# ford dump trucks?



## chevy2500meyer (Jan 30, 2011)

i ve have been taking interest in a lot of ford 4x4 dumps some with the 7.3 diesels and some with the 460s and again some with autos and manuals and was hopeing to get some advise on what to look out for on these trucks and what is the best kind of plow with 8ft or bigger or ? and western or meyers is a preferrence thing and also salting how do these trucks do with a v box or a undertailgate or hitch spreader? this is really my first year in business but second year plowing so again any concerns i should have?

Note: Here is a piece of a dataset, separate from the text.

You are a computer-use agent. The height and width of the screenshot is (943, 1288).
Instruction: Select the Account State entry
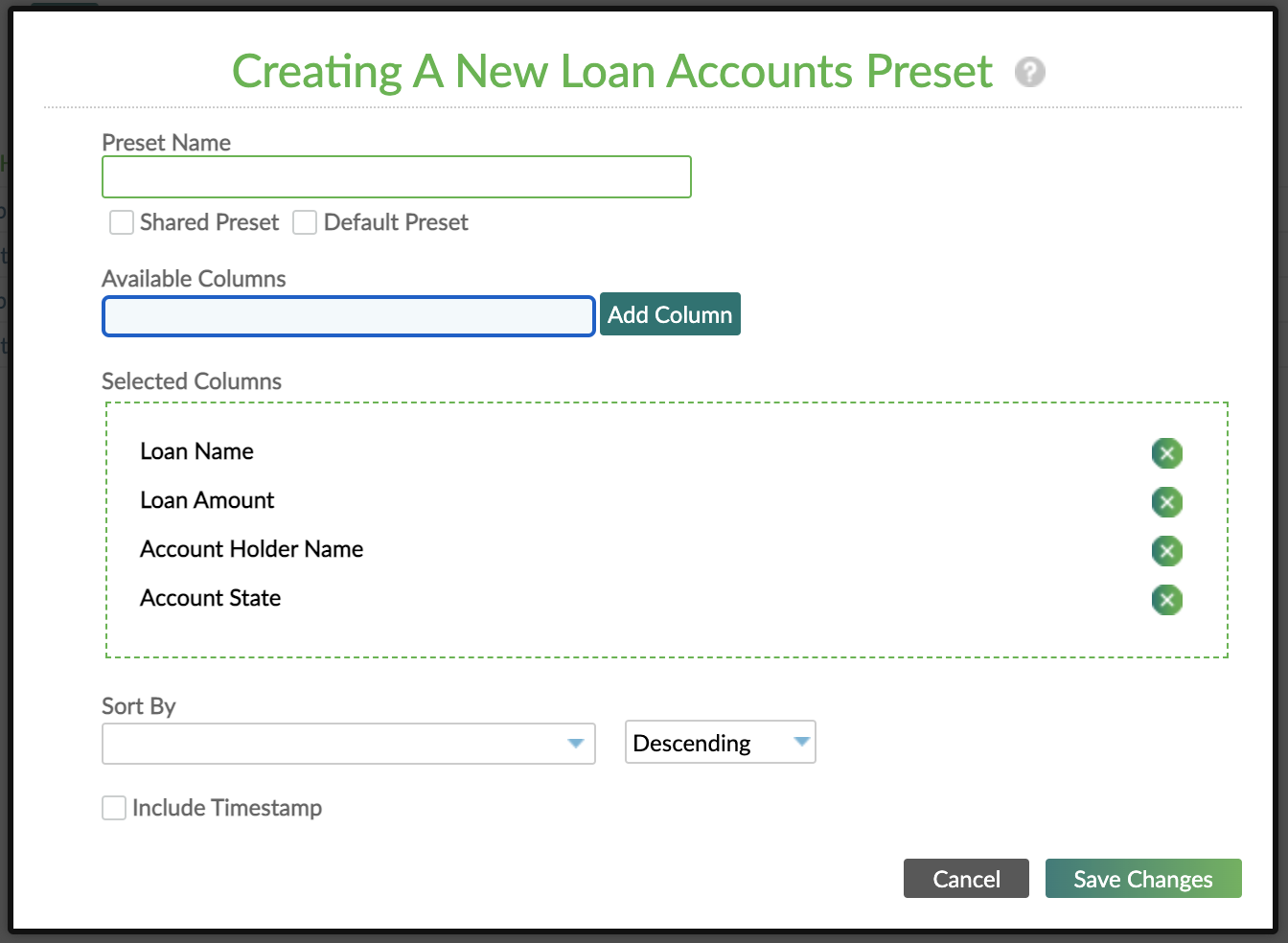[x=210, y=598]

Any advise is much appreciated!!!


----------



## MickiRig1 (Dec 5, 2003)

I have drove both engines close to 250,000 miles working on a private ambulance. Both are outstanding engines! I prefer the 7.3 PSD for low end grunt. Plowing snow you would want an auto. A manual gets to be a pain after a while. You need to know the tricks to plowing with one. ( Search : Plowing with a manual transmission, on the gray line above the page) It gets real old after a long night using a manual. Been there,Did that. Most of the guys I work with run a V-box with a small engine powering the spreader. Electric's pull too many amps and have more problems. Use the search function to answer your questions you may have. There is way big amount of info here. The closer it gets to winter the more people are online here.


----------



## chevy2500meyer (Jan 30, 2011)

thanks for the advice on engines and the v box was probably going to the easier cheaper route honesly and now most you can do startups right from the cab which is a big bonus


----------



## blk90s13 (Sep 1, 2005)

I can talk about the 7.3l its a strong motor I run a 8.5 meyer on my f250 with 7.3 and nothing stopped in its way yet 


just look for rusted out oil pan when you buying


----------



## Chipper (Mar 30, 2008)

If your looking at dump trucks I'll assume that they will have dual rear wheels. Which means you'll want a 9 or 9.5 foot plow to clear the rear wheels when plowing. 
DON'T get a 460 as a work/plow truck. You will go out of business buying gas to feed the thing. Spend the extra cash and find a nice diesel powered rig you won't regret it.


----------



## MickiRig1 (Dec 5, 2003)

Another plus with the Diesel is when maintained correctly it goes forever ! The body will be rust off and the framed rusted thru before the engine wears out. High 300,000 are average for the life of them. A buddy of mine had one at 425,000 when a dump truck T-Boned him and killed it. Just be aware that they take 14-16 qt's of oil at a change at 7,500 miles. You have to use higher price oil. The filters are more money. They have bigger dollar parts like alternators and water pumps,fan clutches- just real truck parts in general.


----------



## chevy2500meyer (Jan 30, 2011)

i have heard the problems and parts that comes with the engines but as you said oil changes are at 7500 miles instead of every 3000 and i have heard they do hold up a lot better than the gassers. the other thing i know about diesels is that they are a lot better at pulling is this really true? and the 9 or 9.5 plow does it matter whether or not it is a v blade or regular straight?


----------



## MickiRig1 (Dec 5, 2003)

A diesel has low end grunt. Which is torque on the low end of the RPM SCALE. It would push a big plow without a problem. Just mostly limited by your traction you have with the tires and weight on it. You need to have 4x4 too. Without it you have other problems plowing snow. The service intervals are longer because you have more oil, alot bigger filter and an oil cooler. Both engines are truck motors designed to power a working truck. If it has central hydraulic's it's even better. You can power the plow or spreader off the engine power and not the electrical system.


----------



## PPP (Jan 5, 2005)

I have a 97 F-Superduty Dump with the 460 and an automatic. I have a 3 yard masons dump on it. With me driving it I average 8mpg. So I wouldn't discount the 460 unless you are puting a lot of miles on it. I put around 8k a year on the truck and I plow with it. Loaded with stone or hauling a Bobcat it can drop to about 4mpg. With a 7.3 you realistically could get 12-15mpg. The gas trucks are so cheap in the used market.


----------



## linckeil (Sep 18, 2007)

i assume you are after a 92-97 F350 dually given your engine choices - 97 was the last year for the 460, but the 7.3 continued into the new body style trucks for a few more years. 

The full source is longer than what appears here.